Autour de la zone de travail, un cordon de protection a été déployé pour sécuriser le plan d’eau. Congo Terminal cite cinq kilomètres et demi de barrage flottant et quatre kilomètres de jupe, destinés à contenir toute migration accidentelle de matière dans le milieu marin.
À ce premier rempart s’ajoutent deux navires de soutien, un millier de kilogrammes d’absorbant et de spray dispersant, ainsi que deux équipes de nettoyage opérant en continu. Ces dernières disposent de vingt kits de collecte pour intervenir sans délai en cas d’incident.
La surveillance ne s’arrête pas au plan d’eau. Une inspection par drone est menée à intervalle horaire, offrant un suivi visuel régulier de l’ensemble du périmètre. Ce maillage entend transformer la prévention en routine plutôt qu’en réaction tardive.
La parole de l’opérateur sur un défi assumé
Le responsable du projet ne masque pas le caractère exceptionnel de l’opération. « Le dragage d’une telle quantité de sables bitumineux est sans précédent dans le secteur des travaux portuaires », souligne Pierre-Louis Sapin, directeur du projet Congo Terminal Môle Est.
Il inscrit l’effort dans une logique de partenariat institutionnel. « Grâce à notre collaboration avec le Port Autonome de Pointe-Noire, nous sommes en train de relever ce défi environnemental et technique en respectant les normes environnementales les plus strictes », poursuit le responsable.
Le propos engage aussi une responsabilité locale. Le dirigeant dit assumer pleinement les obligations de l’entreprise « envers le milieu marin et les communautés riveraines de Pointe-Noire » (Journal de Brazza), associant ainsi performance technique et acceptabilité sociale du chantier.

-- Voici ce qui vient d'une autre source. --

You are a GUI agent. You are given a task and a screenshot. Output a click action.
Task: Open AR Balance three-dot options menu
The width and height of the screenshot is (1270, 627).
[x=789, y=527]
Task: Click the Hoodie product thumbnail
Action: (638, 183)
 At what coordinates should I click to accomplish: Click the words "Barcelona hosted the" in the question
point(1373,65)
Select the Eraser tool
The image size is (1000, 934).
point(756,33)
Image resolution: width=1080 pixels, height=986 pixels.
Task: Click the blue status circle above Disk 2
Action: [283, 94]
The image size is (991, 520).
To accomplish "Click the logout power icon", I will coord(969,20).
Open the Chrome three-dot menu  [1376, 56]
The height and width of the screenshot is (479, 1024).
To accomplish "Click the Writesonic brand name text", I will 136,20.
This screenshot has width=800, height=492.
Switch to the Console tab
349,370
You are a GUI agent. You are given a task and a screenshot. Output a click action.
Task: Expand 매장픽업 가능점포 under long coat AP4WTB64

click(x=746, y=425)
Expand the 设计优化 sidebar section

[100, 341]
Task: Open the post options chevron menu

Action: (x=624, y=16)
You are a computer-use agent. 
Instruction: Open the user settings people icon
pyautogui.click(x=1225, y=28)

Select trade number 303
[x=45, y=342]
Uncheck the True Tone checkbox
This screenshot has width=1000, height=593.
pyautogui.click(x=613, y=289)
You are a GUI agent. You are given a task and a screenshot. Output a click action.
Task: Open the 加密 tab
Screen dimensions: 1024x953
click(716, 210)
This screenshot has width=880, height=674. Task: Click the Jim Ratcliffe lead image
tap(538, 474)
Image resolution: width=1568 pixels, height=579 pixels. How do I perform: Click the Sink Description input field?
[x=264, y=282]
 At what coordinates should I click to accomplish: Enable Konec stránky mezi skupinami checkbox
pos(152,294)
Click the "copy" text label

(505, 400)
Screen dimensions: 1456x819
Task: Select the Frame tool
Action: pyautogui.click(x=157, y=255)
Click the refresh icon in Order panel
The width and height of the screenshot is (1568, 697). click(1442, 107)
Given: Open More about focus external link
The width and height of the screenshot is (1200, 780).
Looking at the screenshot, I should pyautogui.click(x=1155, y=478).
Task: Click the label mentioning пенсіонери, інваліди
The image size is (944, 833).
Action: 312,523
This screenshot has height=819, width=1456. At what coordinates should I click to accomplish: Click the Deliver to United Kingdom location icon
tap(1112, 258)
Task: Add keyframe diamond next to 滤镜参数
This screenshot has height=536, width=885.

Un port en eau profonde taillé pour la décennie
Au-delà de la prouesse ponctuelle, l’extension du Môle Est répond à une ambition de plus longue portée. Congo Terminal la présente comme la matrice d’un port en eau profonde moderne, compétitif et conçu pour ménager son environnement immédiat.
L’enjeu est dimensionnel. L’infrastructure de nouvelle génération doit absorber la hausse attendue des volumes de marchandises dans les années à venir, à mesure que les flux commerciaux régionaux se densifient et que les routes maritimes se réorganisent.
Cette projection prend tout son sens dans le contexte continental. Avec l’entrée en vigueur de la Zone de Libre-Échange Continentale Africaine, Pointe-Noire vise un statut de plateforme incontournable, capable de capter une part croissante du commerce intra-africain.
Entre vitrine technique et test grandeur nature
Reste à mesurer la portée réelle de l’exercice. En affichant ses études, ses moyens et sa surveillance horaire, Congo Terminal construit une vitrine technique autant qu’un argument de réassurance face aux inquiétudes environnementales légitimes que soulève tout dragage d’envergure.
Pour le Congo-Brazzaville, l’épisode dépasse la simple actualité d’entreprise. Il interroge la capacité d’un grand port national à concilier montée en puissance logistique et exigence écologique, à l’heure où la compétition portuaire du Golfe de Guinée ne laisse guère de marge à l’approximation.